A Repercussão da Tragédia

Os jornais locais publicaram a notícia um ou dois dias depois de ter acontecido o acidente aéreo com a aeronave da Air France, no último domingo. Desde então, não se fala em outra coisa. A cobertura da mídia impressa montrealaise não difere muito do que vem sendo noticiado pela imprensa brasileira, até mesmo por conta da ausência de informações concretas.
Entre os estrangeiros, escuto, aqui e ali, conversas sobre a catástrofe. Hoje mesmo, vi um colega venezuelano do curso de inglês tentando explicar, com giz em punho e em frente ao quadro negro, a possível rota do acidente e suas causas. Por se tratar de uma tragédia ocorrida com um vôo que partiu do Brasil, perguntas não me faltam.

Abusos Sutis e o Risco de Virar um Criado-Mudo

Há alguns meses, comentei neste blog sobre dois quadrinhos que Ginette, minha locatária, mantinha orgulhosamente pendurados na parede do meu quarto. Nunca gostei deles e, sem o menor pudor, tirei-os do meu campo de visão, escondi-os no fundo de uma gaveta. Afinal, imaginava que o quarto era um dos únicos refúgios sagrados onde poderia pelo menos escolher o que fazer.
Outro dia, porém, demorei para perceber, mas quando me dei conta lá estavam os quadrinhos novamente pendurados na mesma parede, do mesmo jeito. Sim, Ginette entrou no meu quarto para pegar um dicionário de francês e aproveitou para colocar, por conta própria, os quadros no lugar de sempre. Eles continuam lá, empobrecendo o ambiente cuja decoração já não é um primor.
Depois, com a proximidade do verão, cheguei em casa numa tarde ensolarada e percebi que as janelas do meu quarto com vista para a varanda estavam abertas. Ginette, sorridente, apenas disse que abriu portas e janelas para arejar a casa. Esperei um pouco e avisei que cerraria as ventanas, pois para mim o vento que sopra atravessado ainda gela as minhas orelhas.

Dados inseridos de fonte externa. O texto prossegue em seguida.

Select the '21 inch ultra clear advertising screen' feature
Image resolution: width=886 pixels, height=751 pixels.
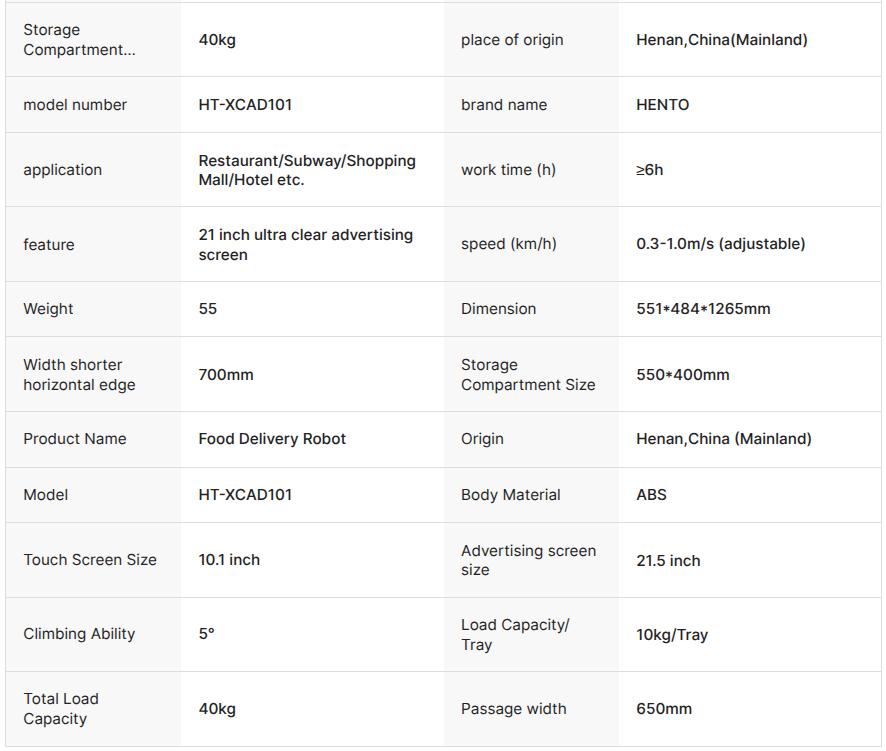[306, 244]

Hoje, novamente depois de chegar em casa, vi que tinha um vasinho de flores sobre a minha cômoda. Até fiquei contente porque pensei que elas eram naturais, mas quando toquei as pétalas soube que mais artificial, impossível. Eu sei, são detalhes tolos, sem importância e talvez concorde que haja uma certa implicância da minha parte. Mas, não posso deixar de perceber que esses gestos aparentemente fofos escondem abusos sutis e mostram quão frágil é para algumas pessoas a noção de educação, boa convivência e respeito pelo espaço alheio, especialmente quando essas "gentilezas" são oferecidas pelo dono da casa para o seu locatário, com quem divide o mesmo espaço.

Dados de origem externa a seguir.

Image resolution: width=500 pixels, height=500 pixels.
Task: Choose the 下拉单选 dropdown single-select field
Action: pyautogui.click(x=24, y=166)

Da minha parte, sei sim que preciso ser clara quanto às regras de locação, mas confesso que não me sinto nenhum pouco à vontade para tanto. Na verdade, nem me importo muito com vasinhos, janelas abertas ou quadros medonhos na parede, apenas gostaria que isso me fosse informado ao invés de tais mudanças acontecerem sempre na minha ausência, quase às escondidas. Você chega em casa e... surprise!!!!
São relações comerciais num ambiente onde se imagina um espaço mais intimista , mas que se você não tomar cuidado, corre o risco de um belo dia se ver transformado numa espécie de criado-mudo enfeitando um décor para lá de démodé.

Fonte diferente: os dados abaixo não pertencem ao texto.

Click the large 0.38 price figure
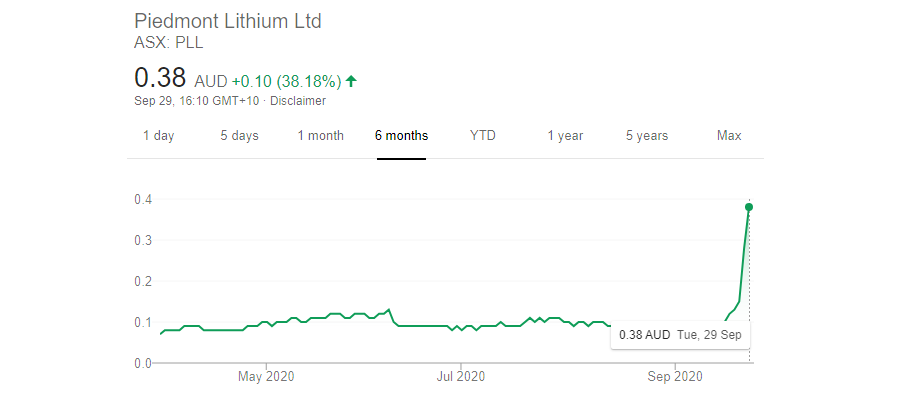160,78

Imagens do vasinho de flores artificiais que são bonitinhas, eu concordo. E para quem não se lembra dos tais quadrinhos, voilà!!! A imagem é pequena, quase imperceptível, mas para mim sempre me passa a sensação de pinturas de casas mal assombradas. Talvez por isso minha implicância, porque dou de cara com eles quando acordo. Medo, medo total!!!!!